As a student of the persuasive arts, I can’t help but notice how hard it is for “the left” to move people. In fact, politicos are so bad at the art of persuasion, they’re about to be usurped by big business on one of the most important issues of our day–the environment.
One of the the left’s huge mistakes is their weak attempt to use guilt to bring about change. While such base tactics might work on a select few, they won’t move the masses.
Let’s look at a close up of this guilt-tripping as communications strategy in action. Adam Werbach, CEO of Saatchi & Saatchi S and author of Strategy for Sustainability, shares a telling story:
I once was at a small art opening at a new gallery in San Francisco filled with svelte smart-looking people who all seemed to be talking about the modern relevance of surrealism, while drinking bright blue cocktails. A forty-something man with a tightly trimmed beard approached me. “You’re Adam Werbach right?” he said, stepping into the space that pegged him as a Seinfeldian close-talker.

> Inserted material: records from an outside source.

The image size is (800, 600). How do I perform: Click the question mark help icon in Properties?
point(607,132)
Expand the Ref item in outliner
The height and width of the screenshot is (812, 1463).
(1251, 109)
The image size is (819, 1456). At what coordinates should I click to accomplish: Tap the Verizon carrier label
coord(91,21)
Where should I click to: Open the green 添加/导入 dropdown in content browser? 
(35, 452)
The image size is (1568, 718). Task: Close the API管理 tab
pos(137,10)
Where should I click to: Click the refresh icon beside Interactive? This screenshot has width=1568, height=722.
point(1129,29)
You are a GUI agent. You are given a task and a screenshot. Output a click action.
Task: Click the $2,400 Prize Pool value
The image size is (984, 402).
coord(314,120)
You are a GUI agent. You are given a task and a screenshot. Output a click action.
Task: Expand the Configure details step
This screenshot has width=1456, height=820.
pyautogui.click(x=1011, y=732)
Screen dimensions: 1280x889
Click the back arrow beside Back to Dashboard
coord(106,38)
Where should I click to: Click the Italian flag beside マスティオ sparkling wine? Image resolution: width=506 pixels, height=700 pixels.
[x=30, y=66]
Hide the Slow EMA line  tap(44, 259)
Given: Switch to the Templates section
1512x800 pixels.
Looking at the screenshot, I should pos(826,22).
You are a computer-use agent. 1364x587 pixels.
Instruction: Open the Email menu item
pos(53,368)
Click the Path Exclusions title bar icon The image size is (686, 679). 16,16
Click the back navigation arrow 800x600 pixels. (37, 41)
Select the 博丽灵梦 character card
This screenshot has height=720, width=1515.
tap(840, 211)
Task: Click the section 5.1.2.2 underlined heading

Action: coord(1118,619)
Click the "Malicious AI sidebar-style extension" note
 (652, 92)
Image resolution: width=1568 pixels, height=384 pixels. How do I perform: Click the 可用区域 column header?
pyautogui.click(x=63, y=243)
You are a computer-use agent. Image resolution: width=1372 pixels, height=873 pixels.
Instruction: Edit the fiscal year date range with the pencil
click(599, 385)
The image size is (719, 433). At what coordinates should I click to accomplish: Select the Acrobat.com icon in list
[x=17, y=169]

“Yes,” I said, stepping back slightly. He stepped in closer. “I heard that you don’t recycle,” he said, loudly and triumphantly as if he were Joseph McCarthy pointing out a known enemy of the state. I think he expected there to be gasps in the room; perhaps a woman feinting dramatically. No one really noticed. He continued to tell me that he had a friend who had seen that I hadn’t put out a blue bin in front of my apartment that week, and he wanted to know how I could be such a hypocrite.
I know the asshat in this story wasn’t consciously trying to sell. But smug superiority is always the wrong tone no matter the context.